TASK DESCRIPTION: Copy the lines below exactly, starting with the first and finishing with the one holding "About Us (580, 42)"; do not copy the pictures.

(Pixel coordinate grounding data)
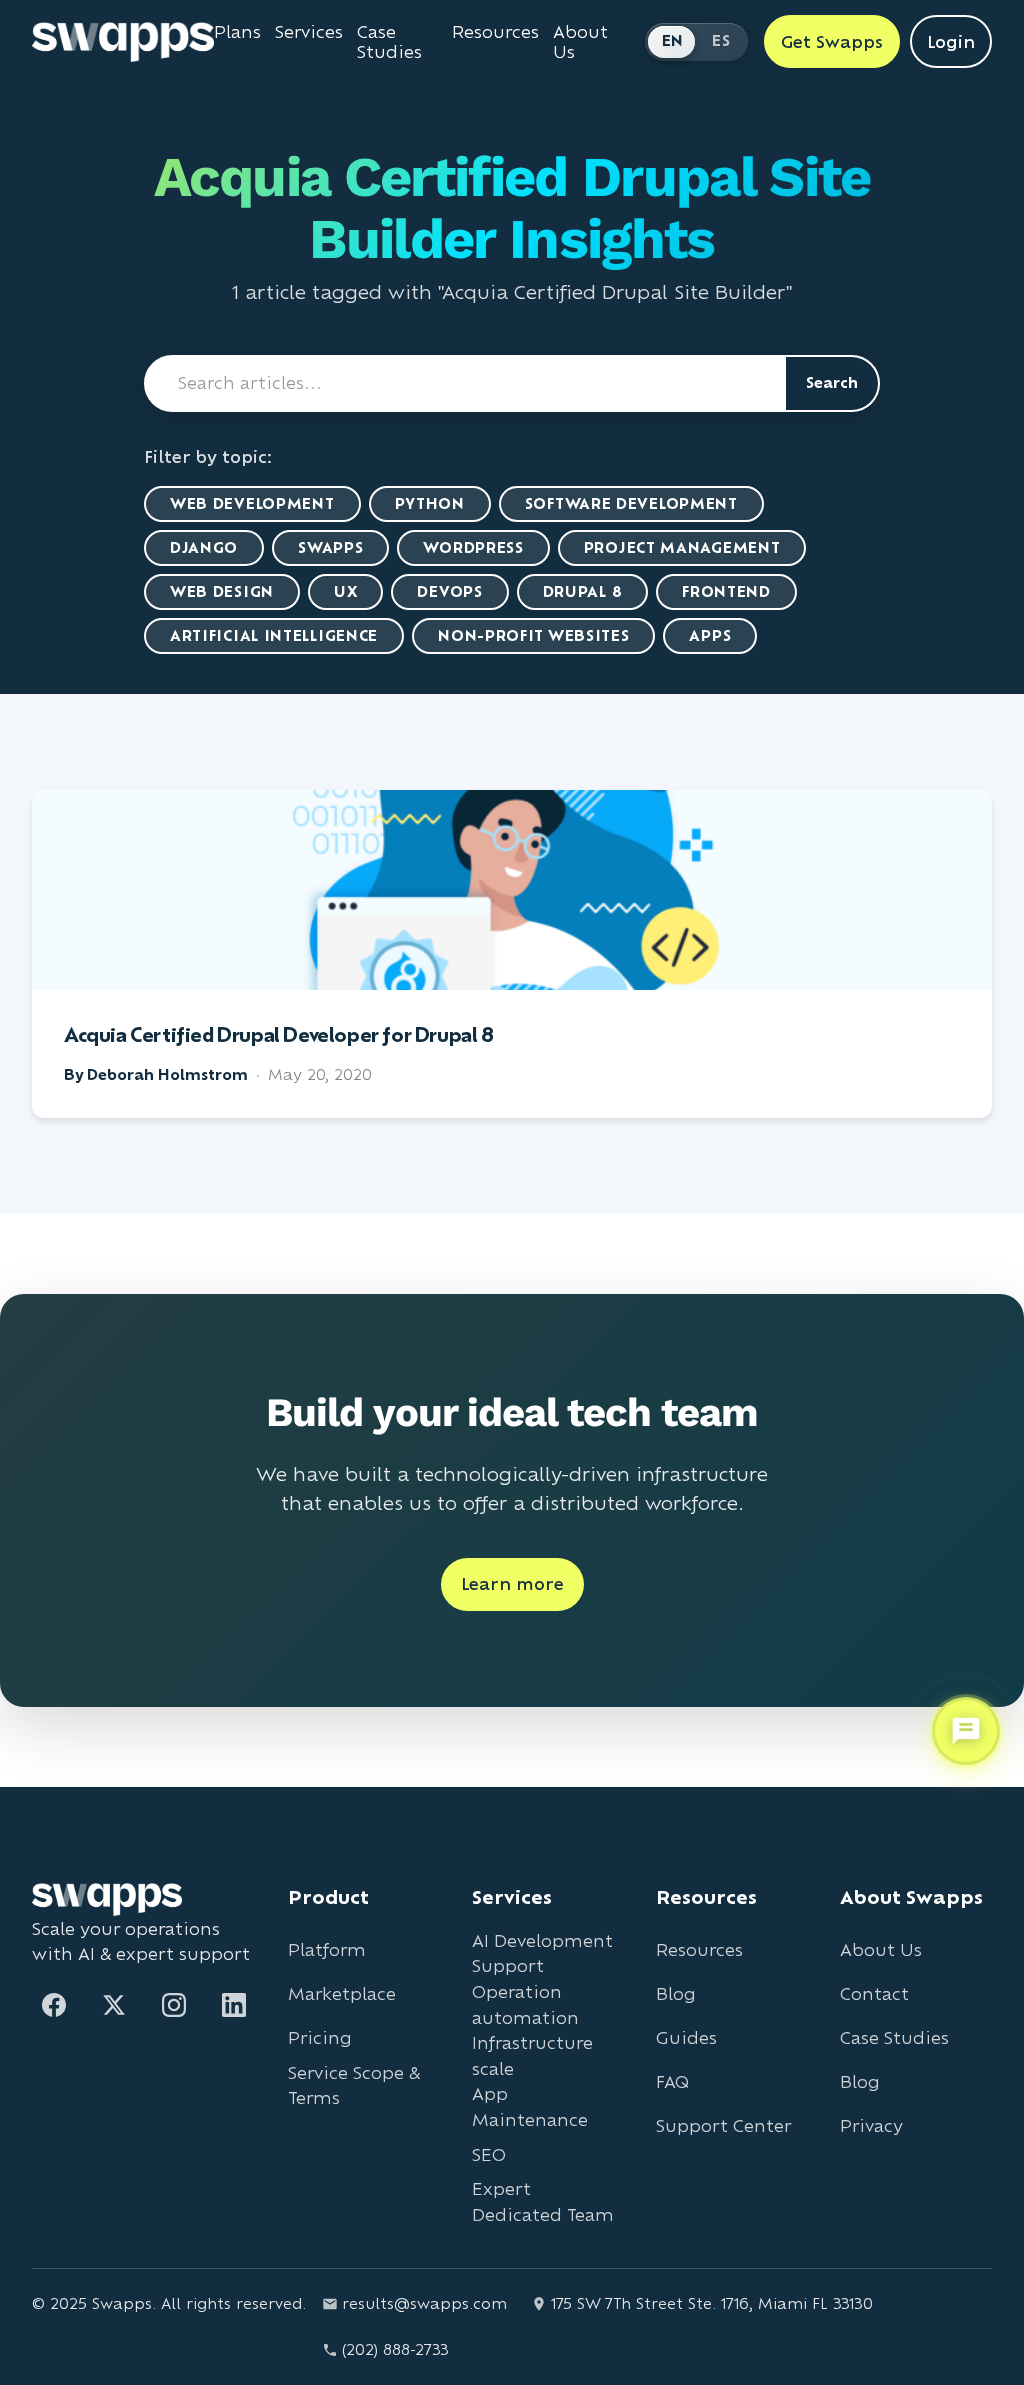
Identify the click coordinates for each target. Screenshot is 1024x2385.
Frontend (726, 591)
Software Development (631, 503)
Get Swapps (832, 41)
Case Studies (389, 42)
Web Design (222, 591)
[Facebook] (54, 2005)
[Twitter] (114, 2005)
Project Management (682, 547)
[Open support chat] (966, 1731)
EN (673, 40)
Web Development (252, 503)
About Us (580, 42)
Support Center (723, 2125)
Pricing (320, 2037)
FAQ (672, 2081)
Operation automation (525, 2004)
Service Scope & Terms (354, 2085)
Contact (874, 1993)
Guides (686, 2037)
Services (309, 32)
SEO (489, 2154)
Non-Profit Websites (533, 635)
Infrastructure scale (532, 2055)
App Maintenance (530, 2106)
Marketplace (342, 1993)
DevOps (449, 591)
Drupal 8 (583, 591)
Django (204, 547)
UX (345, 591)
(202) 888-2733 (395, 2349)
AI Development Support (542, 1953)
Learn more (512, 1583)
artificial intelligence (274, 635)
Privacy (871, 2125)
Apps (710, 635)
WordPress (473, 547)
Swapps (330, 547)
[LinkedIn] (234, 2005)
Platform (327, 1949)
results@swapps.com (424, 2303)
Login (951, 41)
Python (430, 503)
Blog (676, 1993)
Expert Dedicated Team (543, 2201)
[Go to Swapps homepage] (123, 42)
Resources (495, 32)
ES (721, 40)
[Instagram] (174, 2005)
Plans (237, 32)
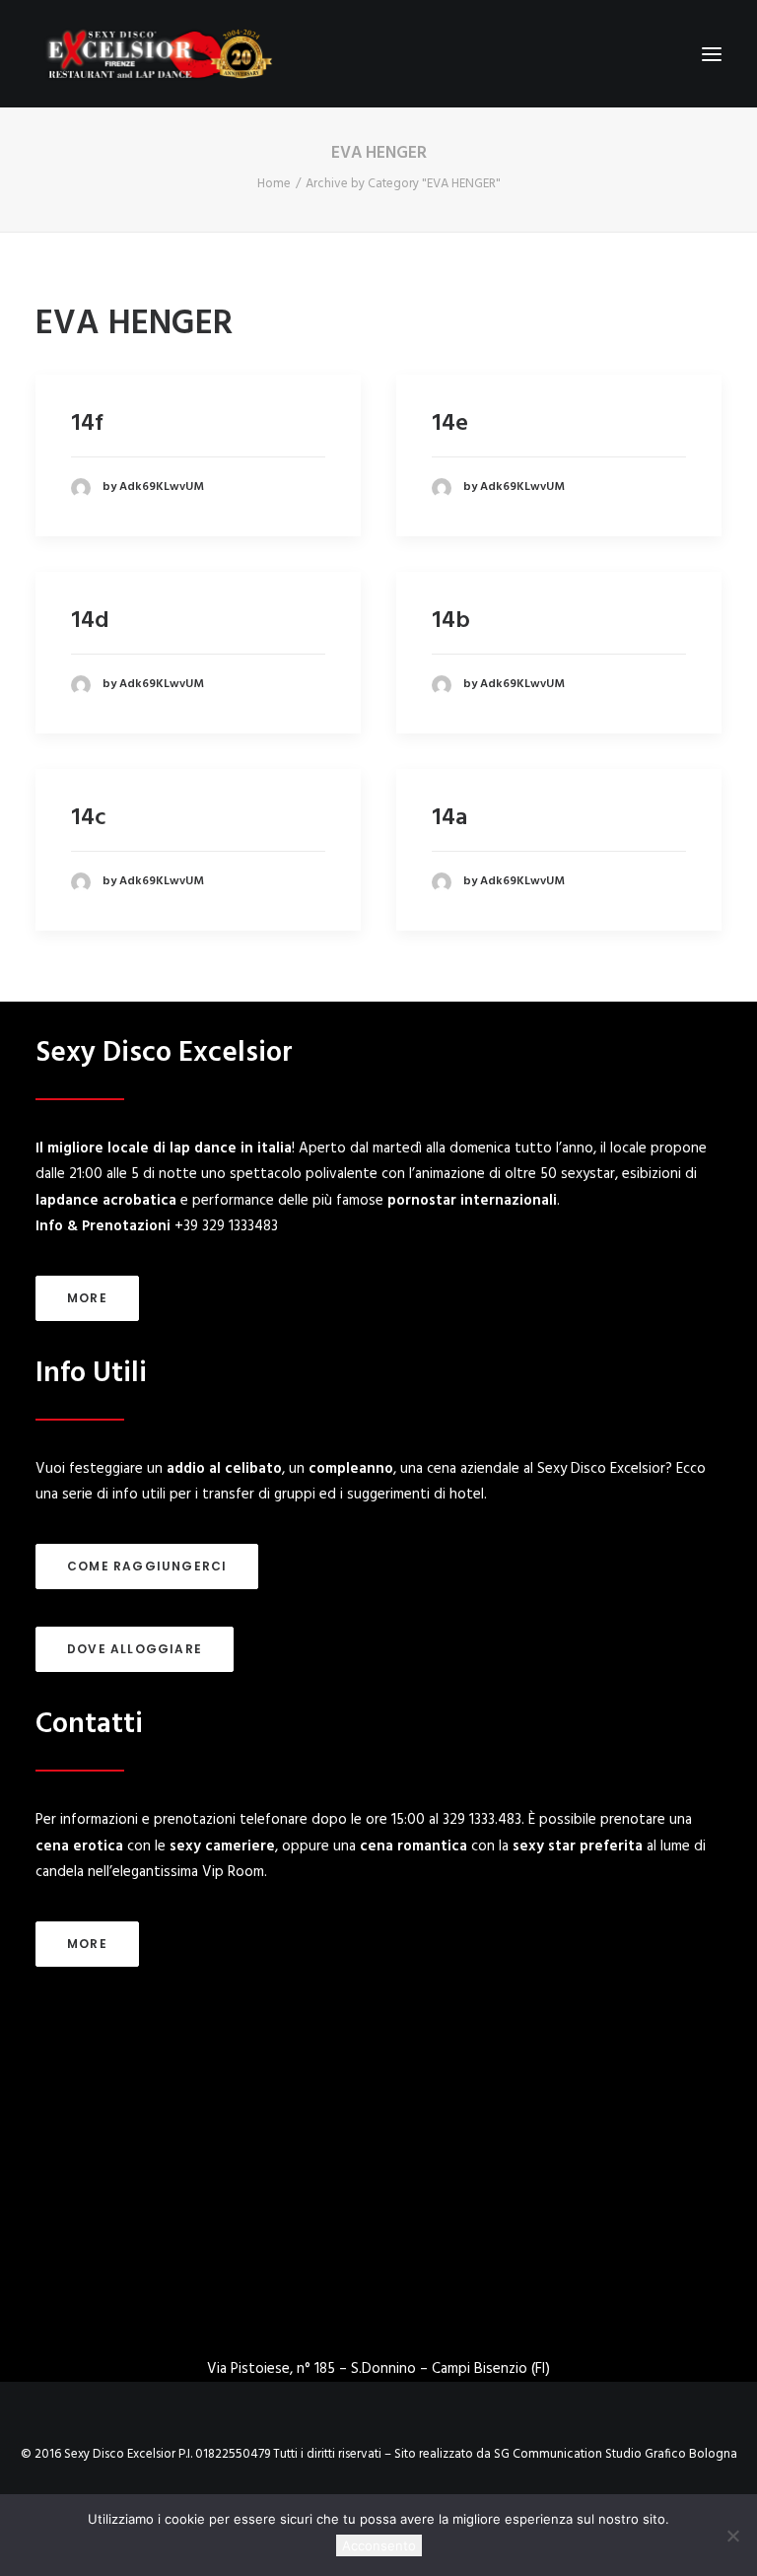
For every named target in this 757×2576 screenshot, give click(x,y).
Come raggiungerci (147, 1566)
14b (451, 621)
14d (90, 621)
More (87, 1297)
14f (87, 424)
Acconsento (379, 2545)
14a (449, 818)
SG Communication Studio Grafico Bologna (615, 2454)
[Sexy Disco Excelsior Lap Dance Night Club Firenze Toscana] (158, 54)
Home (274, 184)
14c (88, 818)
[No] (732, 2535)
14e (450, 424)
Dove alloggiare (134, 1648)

YOUR RESPONSE:
Identify the click coordinates for each target. Screenshot is 1024x2385.
Frontend (726, 591)
Software Development (631, 503)
Get Swapps (832, 41)
Case Studies (389, 42)
Web Design (222, 591)
[Facebook] (54, 2005)
[Twitter] (114, 2005)
Project Management (682, 547)
[Open support chat] (966, 1731)
EN (673, 40)
Web Development (252, 503)
About Us (580, 42)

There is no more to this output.